Reproduce the listing verbatim, limited to the stretch from the line containing "The image size is (1080, 1920). What" through the line containing "The height and width of the screenshot is (720, 1280).", with both of those lines included.

(Element and text location data)

━━━

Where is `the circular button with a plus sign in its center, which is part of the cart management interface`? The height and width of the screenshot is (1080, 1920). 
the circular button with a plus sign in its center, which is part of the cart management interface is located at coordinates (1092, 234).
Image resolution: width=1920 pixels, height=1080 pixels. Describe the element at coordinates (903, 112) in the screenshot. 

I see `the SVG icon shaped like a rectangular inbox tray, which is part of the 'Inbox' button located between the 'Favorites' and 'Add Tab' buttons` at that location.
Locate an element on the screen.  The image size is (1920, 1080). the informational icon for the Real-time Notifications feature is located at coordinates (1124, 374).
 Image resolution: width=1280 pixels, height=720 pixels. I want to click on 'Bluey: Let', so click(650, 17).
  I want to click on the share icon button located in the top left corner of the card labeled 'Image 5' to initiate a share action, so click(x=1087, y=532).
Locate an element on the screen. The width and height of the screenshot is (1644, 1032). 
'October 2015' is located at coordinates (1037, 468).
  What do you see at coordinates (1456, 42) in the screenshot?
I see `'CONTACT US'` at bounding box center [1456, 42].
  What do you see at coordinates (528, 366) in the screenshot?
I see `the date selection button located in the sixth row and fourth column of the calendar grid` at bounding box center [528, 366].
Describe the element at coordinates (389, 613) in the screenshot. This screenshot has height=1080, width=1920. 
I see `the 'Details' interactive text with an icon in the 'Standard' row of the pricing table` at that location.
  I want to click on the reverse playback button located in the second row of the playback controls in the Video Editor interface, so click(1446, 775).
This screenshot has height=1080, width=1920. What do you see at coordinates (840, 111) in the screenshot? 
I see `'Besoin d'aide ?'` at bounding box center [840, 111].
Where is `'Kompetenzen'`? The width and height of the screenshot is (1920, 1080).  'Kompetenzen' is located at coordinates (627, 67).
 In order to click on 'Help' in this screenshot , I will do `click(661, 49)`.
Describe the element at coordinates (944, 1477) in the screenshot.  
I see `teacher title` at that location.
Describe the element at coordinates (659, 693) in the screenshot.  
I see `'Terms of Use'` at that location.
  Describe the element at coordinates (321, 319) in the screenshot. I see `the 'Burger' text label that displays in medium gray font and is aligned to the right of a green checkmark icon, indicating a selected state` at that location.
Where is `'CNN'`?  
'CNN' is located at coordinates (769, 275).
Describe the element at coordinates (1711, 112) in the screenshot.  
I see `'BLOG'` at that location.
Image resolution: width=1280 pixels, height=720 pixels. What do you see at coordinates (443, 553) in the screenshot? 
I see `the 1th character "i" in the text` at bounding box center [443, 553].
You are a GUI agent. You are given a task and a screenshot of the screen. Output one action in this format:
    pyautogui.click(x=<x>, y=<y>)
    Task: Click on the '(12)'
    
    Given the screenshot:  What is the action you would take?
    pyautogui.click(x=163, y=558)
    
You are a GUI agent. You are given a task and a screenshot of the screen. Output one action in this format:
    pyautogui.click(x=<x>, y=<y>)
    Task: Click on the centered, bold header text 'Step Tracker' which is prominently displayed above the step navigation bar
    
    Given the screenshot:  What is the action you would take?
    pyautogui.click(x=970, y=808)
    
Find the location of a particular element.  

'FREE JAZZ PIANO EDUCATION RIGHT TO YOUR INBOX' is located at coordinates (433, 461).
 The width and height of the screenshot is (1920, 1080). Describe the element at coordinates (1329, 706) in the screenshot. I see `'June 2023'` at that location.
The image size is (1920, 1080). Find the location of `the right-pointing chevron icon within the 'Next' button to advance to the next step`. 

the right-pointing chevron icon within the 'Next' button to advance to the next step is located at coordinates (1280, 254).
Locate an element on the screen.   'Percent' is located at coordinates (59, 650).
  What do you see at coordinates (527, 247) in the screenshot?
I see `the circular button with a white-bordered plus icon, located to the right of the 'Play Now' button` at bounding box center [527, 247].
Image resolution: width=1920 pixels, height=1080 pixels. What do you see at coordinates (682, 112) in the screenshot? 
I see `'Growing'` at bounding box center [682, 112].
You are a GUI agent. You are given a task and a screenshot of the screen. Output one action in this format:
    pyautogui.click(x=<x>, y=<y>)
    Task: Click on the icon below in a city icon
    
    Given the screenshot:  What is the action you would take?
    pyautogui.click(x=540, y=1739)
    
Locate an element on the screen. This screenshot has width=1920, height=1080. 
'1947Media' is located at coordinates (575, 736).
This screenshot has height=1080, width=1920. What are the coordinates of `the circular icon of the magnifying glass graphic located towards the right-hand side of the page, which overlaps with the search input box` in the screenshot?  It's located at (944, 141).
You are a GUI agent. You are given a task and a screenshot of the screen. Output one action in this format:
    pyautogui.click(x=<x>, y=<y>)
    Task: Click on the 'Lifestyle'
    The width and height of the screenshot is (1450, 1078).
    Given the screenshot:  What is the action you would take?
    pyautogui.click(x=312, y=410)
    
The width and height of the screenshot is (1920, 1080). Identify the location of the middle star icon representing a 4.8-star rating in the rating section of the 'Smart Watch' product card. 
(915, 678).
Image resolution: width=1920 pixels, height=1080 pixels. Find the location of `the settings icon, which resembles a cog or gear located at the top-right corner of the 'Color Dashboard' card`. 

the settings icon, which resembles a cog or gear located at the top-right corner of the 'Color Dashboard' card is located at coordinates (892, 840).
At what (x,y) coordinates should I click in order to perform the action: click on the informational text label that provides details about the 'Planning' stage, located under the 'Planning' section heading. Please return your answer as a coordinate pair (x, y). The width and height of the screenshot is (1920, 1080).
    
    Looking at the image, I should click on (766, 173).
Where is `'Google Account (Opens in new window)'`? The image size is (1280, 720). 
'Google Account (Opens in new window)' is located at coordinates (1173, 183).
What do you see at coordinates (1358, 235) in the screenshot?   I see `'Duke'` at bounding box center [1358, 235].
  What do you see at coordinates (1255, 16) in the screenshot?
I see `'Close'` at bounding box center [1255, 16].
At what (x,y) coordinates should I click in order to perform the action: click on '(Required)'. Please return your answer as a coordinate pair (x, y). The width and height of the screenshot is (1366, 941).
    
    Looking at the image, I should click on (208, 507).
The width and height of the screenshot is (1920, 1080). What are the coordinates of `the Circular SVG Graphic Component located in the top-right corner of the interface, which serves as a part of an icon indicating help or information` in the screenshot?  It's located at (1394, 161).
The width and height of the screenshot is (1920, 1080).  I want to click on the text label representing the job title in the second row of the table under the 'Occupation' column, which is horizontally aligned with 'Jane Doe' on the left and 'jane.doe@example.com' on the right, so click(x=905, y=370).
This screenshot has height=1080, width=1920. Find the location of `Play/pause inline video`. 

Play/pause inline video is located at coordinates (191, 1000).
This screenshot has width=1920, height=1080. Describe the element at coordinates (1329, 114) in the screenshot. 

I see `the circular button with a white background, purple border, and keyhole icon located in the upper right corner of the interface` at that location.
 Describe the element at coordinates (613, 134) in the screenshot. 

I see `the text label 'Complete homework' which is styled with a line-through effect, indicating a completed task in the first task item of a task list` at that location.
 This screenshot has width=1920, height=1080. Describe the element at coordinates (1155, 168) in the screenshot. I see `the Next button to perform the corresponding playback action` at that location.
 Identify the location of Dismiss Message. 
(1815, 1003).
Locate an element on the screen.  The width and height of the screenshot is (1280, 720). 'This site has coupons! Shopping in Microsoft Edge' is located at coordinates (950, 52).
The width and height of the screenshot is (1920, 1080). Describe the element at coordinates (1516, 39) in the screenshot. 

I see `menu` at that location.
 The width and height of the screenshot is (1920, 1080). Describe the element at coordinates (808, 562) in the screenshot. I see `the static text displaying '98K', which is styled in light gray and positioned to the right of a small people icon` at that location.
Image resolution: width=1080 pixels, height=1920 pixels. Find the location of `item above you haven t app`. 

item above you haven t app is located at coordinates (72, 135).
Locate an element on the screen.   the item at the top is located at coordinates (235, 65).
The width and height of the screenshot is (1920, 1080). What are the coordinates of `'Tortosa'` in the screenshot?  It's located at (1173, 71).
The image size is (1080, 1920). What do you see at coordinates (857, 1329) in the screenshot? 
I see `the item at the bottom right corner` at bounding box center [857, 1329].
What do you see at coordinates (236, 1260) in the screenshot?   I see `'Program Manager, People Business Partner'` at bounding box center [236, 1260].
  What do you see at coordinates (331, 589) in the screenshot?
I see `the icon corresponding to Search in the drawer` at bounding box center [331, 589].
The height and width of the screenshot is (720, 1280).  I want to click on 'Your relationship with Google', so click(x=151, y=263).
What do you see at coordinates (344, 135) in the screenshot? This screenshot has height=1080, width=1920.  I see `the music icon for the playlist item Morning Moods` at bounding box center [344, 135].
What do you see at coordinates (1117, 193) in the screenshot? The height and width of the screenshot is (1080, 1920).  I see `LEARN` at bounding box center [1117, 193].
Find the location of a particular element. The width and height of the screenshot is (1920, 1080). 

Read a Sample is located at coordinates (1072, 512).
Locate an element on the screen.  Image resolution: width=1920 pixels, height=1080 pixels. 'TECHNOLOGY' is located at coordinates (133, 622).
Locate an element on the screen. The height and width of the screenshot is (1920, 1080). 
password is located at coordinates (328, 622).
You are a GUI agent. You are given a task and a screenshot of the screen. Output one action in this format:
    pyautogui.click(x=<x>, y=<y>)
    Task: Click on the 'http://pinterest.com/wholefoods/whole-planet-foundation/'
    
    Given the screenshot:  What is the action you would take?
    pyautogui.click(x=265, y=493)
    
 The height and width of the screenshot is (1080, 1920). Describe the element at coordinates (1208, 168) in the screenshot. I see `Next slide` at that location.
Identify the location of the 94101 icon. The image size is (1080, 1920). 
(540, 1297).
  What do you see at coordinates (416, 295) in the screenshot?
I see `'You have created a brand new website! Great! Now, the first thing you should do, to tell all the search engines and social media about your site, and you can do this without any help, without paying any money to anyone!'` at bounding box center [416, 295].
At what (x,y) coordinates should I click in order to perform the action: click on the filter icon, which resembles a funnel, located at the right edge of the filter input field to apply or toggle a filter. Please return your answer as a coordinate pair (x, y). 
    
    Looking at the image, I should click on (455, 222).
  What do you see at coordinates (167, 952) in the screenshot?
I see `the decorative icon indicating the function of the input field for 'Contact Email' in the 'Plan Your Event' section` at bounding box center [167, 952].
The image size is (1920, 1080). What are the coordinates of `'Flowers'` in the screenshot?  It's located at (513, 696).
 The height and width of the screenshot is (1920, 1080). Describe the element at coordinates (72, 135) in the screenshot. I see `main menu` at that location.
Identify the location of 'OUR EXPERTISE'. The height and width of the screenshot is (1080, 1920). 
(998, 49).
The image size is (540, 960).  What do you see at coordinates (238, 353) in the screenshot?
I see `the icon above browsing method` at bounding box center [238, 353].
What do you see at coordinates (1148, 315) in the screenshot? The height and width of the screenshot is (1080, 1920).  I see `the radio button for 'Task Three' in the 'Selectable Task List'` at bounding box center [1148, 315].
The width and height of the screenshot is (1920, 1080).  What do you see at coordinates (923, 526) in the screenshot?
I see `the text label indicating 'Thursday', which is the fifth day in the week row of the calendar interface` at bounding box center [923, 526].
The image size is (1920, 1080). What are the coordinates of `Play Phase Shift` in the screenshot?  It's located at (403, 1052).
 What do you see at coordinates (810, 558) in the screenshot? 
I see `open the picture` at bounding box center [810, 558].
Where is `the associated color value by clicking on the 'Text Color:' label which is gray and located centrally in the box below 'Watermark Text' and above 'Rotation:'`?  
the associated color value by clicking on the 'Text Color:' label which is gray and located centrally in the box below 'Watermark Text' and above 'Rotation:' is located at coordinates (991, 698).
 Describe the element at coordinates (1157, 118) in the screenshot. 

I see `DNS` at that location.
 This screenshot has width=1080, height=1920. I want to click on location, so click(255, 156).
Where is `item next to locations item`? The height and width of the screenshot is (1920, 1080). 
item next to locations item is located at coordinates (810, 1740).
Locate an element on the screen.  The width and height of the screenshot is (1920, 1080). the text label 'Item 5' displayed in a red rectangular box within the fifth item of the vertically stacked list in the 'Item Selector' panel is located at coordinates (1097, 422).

━━━

Task answer |
The image size is (1080, 1920). What do you see at coordinates (857, 1329) in the screenshot? 
I see `the item at the bottom right corner` at bounding box center [857, 1329].
What do you see at coordinates (236, 1260) in the screenshot?   I see `'Program Manager, People Business Partner'` at bounding box center [236, 1260].
  What do you see at coordinates (331, 589) in the screenshot?
I see `the icon corresponding to Search in the drawer` at bounding box center [331, 589].
The height and width of the screenshot is (720, 1280).  I want to click on 'Your relationship with Google', so click(x=151, y=263).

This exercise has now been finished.